Ici le sujet est plus adulte, l’univers aborde une relation parentale homosexuelle et de la manière dont la nouvelle peut être accepté par les proches de l’héroïne. Il est traité avec la même douceur et légèreté qui est coutumière à l’auteur.

Je ne dis pas que c’est un portrait fidèle des réactions japonaises à l’homosexualité et aux gays qui veulent élever des enfants. Mais j’ai bien aimé le traitement qu’en a fait l’auteur. Elle s’est centrée sur Chihiro, qui vit bien cette situation, qui n’en a pas honte, mais qui a été atterrée et si triste lorsque son petit ami, au collège, lui a dit par lettre ne pouvoir accepter cette situation.

J’ai préféré Cherish à la deuxième histoire du recueil, Happiness, qui se situe dans le domaine de l’édition. Le personnage principal, Akatsu, tombe amoureux d’une auteure dont il s’occupe. Mais celle-ci a un enfant et ne veut pas imposer cette responsabilité. Les choses s’enveniment lorsque la nouvelle femme du père fait son apparition.

Cherish traite de la tolérance autant que des relations amoureuses, et même si Happiness a été amusant et intéressant, pas du tout ennuyeuse, j’ai préféré le début. J’ai particulièrement aimé les passages avec la mère de l’héroïne, Haruka, si drôles et si touchants.

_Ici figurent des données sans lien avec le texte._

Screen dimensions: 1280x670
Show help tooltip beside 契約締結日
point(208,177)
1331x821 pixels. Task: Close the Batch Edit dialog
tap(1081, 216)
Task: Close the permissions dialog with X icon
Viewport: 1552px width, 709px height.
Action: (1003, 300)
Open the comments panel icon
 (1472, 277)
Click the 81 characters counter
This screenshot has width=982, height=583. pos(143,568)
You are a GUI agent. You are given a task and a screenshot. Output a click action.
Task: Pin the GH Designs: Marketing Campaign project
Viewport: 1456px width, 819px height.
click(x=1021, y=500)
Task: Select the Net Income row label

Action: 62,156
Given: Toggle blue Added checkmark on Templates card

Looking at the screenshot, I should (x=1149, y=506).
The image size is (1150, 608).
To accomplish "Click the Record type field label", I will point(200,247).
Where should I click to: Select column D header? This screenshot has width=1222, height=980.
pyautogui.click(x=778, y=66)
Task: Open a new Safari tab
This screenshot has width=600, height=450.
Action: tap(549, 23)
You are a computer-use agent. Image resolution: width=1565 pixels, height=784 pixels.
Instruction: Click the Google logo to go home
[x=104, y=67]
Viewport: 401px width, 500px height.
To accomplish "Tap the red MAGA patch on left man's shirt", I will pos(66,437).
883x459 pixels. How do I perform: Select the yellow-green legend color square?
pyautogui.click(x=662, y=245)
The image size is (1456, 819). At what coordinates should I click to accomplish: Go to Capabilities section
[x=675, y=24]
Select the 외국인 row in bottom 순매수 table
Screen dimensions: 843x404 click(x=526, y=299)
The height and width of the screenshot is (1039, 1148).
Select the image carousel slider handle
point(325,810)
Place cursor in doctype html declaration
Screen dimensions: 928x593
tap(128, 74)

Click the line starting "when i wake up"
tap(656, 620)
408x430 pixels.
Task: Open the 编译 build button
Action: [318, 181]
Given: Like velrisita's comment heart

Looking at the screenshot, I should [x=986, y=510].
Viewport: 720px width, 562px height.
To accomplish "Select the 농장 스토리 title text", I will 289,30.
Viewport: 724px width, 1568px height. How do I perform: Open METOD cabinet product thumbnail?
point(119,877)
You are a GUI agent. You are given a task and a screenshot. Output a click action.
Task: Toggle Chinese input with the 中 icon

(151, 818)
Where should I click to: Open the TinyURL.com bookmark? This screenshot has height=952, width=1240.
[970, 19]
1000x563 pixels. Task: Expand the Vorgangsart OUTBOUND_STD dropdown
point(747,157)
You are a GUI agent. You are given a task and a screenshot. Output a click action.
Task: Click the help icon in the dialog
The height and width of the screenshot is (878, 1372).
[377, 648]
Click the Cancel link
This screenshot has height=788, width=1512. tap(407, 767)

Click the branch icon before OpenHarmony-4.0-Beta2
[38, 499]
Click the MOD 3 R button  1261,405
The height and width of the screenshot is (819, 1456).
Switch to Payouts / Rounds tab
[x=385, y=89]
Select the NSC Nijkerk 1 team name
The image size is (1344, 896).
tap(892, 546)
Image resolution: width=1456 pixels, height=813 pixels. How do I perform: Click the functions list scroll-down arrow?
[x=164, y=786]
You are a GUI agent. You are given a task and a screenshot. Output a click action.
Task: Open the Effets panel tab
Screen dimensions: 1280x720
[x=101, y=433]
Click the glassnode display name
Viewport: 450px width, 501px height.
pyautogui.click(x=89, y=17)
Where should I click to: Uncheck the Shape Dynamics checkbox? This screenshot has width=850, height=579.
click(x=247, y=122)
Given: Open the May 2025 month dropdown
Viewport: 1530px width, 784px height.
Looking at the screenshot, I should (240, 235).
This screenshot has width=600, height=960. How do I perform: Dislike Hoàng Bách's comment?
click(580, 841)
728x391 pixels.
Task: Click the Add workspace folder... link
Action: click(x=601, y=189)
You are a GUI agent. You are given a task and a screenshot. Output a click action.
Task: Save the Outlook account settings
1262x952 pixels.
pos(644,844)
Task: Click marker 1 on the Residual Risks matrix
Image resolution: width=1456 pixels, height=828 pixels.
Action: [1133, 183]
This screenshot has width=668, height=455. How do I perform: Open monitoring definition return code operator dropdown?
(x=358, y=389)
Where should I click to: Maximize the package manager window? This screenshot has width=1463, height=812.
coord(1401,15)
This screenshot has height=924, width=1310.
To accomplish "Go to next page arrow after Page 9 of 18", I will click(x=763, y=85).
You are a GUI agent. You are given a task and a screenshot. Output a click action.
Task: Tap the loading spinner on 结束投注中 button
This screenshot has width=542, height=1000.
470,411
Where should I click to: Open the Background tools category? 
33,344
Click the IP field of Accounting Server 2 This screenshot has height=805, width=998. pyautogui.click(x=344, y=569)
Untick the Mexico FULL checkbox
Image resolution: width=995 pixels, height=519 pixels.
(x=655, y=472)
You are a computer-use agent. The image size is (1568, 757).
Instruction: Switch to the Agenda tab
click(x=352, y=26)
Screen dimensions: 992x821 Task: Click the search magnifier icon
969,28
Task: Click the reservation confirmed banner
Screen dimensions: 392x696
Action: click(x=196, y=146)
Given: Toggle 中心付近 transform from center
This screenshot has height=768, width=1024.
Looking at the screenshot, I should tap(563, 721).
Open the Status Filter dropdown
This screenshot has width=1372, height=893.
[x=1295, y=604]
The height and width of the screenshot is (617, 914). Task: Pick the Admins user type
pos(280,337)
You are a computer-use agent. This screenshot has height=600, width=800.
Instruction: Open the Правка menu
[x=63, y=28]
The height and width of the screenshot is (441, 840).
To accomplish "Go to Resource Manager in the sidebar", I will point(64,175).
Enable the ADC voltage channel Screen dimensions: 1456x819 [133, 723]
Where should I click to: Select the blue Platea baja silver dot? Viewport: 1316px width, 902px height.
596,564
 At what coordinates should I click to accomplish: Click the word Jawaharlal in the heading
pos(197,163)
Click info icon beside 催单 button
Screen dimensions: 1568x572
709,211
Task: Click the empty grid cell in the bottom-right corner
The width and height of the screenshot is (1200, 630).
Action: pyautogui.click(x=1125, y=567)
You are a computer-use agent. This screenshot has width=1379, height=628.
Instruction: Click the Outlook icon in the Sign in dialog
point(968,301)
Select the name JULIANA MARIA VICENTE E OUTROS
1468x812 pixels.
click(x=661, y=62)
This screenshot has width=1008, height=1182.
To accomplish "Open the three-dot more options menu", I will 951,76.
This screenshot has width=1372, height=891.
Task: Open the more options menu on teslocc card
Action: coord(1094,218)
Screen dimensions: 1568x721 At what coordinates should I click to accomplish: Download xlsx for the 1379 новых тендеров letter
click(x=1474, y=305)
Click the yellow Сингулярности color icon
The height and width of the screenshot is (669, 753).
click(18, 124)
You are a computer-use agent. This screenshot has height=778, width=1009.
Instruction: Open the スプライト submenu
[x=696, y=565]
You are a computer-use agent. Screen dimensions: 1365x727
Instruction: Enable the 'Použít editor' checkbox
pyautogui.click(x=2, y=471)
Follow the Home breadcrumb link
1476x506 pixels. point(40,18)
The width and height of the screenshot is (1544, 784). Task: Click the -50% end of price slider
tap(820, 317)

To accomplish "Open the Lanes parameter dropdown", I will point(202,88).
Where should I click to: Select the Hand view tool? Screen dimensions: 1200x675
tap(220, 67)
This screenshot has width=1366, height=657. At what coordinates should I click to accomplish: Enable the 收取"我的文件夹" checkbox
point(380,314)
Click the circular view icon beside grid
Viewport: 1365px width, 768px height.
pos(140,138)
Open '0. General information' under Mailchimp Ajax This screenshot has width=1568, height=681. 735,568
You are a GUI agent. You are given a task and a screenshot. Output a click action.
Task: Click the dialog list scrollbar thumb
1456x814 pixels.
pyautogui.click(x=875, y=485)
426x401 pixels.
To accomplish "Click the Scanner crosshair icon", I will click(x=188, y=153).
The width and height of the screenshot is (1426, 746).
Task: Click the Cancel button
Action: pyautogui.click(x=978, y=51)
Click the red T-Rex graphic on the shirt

Forgotten, tome 1 : Le Royaume sans nom

Titre VO : Forgotten: The Unnamed Realm.

Auteur : Cris Ortega.

Nombre de pages : 45.

Parution VO : 2008 VF : 2010.

Éditeur : Milady.

Genre : Beau Livre – Fantastique.

Prix : 15€.

Résumé éditeur Il existe entre veille et songe, un Royaume sans Nom. Là, un arbre dissimule en ses branches mille histoires oubliées.

Cris Ortega est une dessinatrice que j’adore, depuis que j’ai découvert un magnifique poster dont elle avait réalisé le dessin, il y a quelques années. J’ai été ravie de voir qu’un roman graphique avait été édité par les éditions Milady.

Le livre est très beau, avec de charmantes coquetteries éditoriales, comme un papier bordeaux légèrement cartonné à l’intérieur, lorsqu’on ouvre le livre, qui donne une impression de luxe et d’élégance.

Autre petit plus : en ouvrant le livre, la jaquette est illustrée d’un rideau rouge, comme un rideau de théâtre, sur la phrase suivante « Entre les brumes éthérées de songes perdus se trouvent les histoires de condamnés, émergeant des branches de l’arbre qui s’abreuve aux eaux claires de la Fontaine de l’Oubli« , qui annonce la poésie des textes de l’œuvre.

Le recueil comporte plusieurs histoires, comme des nouvelles, poétiques, servies par un dessin magnifique, soigné. Elles sont adaptées de mythes grecs, de folklore écossais ou germain, des histoires teintées de fantastique, un peu inquiétantes, sur l’amour, la mort, la peur. Entre chacune se trouve une petite conclusion sur l’héroïne et une petite transition amène l’histoire suivante par le biais d’une conteuse qui accompagne le lecteur du début à la fin de l’ouvrage.

Les dessins sont adorables. La dessinatrice travaille le fond, les décors, tout autant que ses personnages. Je trouve qu’elle ajoute une certaine douceur à leurs traits, de nombreux détails, comme les cils, des reflets dans les cheveux, un certain travail sur la lumière … l’effet ainsi obtenu combine le réalisme au fantastique des situations et des histoires dépeintes. J’ai du mal à décrire des illustrations en général, mais je suis tombée sous le charme de la féérie de celles-ci.

Un très beau livre, malheureusement une lecture courte. Ce fut une belle échappée dans un univers imaginaire des plus intéressants. Ce serait pas mal que la suite soit publiée, mais j’en doute.

Nombre de tomes parus : 3 (série finie).